San Luis Obispo staffers have recalculated the city’s five-year fiscal forecast, declaring that the financial outlook is better than was previously thought. The city’s new estimates are based, however, on the presumption that inflation will remain low, city workers’ wages won’t increase, and the city won’t have any new capital projects.
City officials released the more optimistic forecast two months ahead of schedule, presenting it during the last City Council meeting before the November election.
The updated forecast projects a budget gap of about $2.2 million in the 2011-12 fiscal year, growing to $3 million the following year. That gap is expected to grow to $3.5 million per year in 2013-14 because of rising pension payments. The forecast presumes the economy will come to the rescue and begin reducing the gap by 2014-15, but if Measure Y (the half-cent sales tax increase) isn’t renewed, the budget gap will jump to $7.5 million.
These are more optimistic numbers than the last forecast. The results of the Interim Forecast, which was presented to the council in May, showed that the city was facing an annual deficit of about $3 million in 2011-13, $5 million in 2013-15, and $11 million in 2015-16 if Measure Y doesn’t pass.
Why the change?
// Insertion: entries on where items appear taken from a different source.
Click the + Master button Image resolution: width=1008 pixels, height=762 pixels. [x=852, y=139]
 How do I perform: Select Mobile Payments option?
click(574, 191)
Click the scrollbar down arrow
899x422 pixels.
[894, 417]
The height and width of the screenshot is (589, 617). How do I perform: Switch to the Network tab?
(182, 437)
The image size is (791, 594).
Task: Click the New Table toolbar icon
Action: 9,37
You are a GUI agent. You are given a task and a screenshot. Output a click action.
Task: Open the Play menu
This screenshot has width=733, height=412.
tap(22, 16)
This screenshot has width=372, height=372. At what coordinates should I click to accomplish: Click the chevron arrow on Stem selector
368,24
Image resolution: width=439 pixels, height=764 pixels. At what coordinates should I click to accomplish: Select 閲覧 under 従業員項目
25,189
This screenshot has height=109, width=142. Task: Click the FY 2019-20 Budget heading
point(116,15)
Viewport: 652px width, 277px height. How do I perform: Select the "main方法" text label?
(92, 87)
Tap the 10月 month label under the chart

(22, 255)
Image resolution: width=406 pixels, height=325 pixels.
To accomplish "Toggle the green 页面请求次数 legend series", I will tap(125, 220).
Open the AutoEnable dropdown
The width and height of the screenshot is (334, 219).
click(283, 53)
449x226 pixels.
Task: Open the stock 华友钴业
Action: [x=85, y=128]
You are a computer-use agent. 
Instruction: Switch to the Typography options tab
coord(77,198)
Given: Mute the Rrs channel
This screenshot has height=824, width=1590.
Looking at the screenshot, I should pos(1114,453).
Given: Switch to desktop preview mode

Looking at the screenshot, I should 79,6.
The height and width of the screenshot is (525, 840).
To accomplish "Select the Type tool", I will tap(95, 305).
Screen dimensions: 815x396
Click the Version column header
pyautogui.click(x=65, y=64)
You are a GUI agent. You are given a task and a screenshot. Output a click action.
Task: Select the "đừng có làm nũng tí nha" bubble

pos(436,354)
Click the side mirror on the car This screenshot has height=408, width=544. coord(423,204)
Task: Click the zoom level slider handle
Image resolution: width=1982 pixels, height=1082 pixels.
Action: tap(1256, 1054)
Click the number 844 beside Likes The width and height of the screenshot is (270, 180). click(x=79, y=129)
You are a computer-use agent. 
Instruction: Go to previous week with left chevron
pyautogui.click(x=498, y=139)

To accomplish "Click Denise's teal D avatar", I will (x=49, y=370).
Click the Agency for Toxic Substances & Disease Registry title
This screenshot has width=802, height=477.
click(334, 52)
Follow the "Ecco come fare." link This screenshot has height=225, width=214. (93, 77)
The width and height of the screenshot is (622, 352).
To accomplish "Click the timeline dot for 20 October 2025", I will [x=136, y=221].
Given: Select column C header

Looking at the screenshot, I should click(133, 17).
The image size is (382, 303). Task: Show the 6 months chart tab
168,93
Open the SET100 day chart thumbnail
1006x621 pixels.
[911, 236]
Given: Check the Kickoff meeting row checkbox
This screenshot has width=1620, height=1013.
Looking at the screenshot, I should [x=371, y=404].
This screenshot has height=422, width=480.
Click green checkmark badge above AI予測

The city financial staff made some interesting assumptions.
“This updated assumption is based on the very low inflation environment currently in place and the downward pressures on salaries from the loose labor market,” according to the forecast. “Any increase in compensation would result in a commensurate increase in the budget gap. For example, each 1 percent in additional wages and benefits for General Fund employees adds about $400,000 to the ongoing budget gap.”
If the City Council’s history is any indication of future behavior, many of the forecast’s underlying assumptions could be very rosy. Previous councils have lavished the city with high salaries and, until recently, frequent pay raises. Even if future councils want to hold down personnel costs, binding arbitration could bring higher salaries for safety employees. The City Council also has a history of spending big on big projects. For example, the City Council approved a $640,000 downtown rehabilitation project.
Even some of the council members, who are usually loath to disagree with staff reports, seemed to doubt some aspects of the report.
“Some of our expenditures have been guided by public demand,” said outgoing Councilman Allen K. Settle. “We tend to be populists and give people what they want.”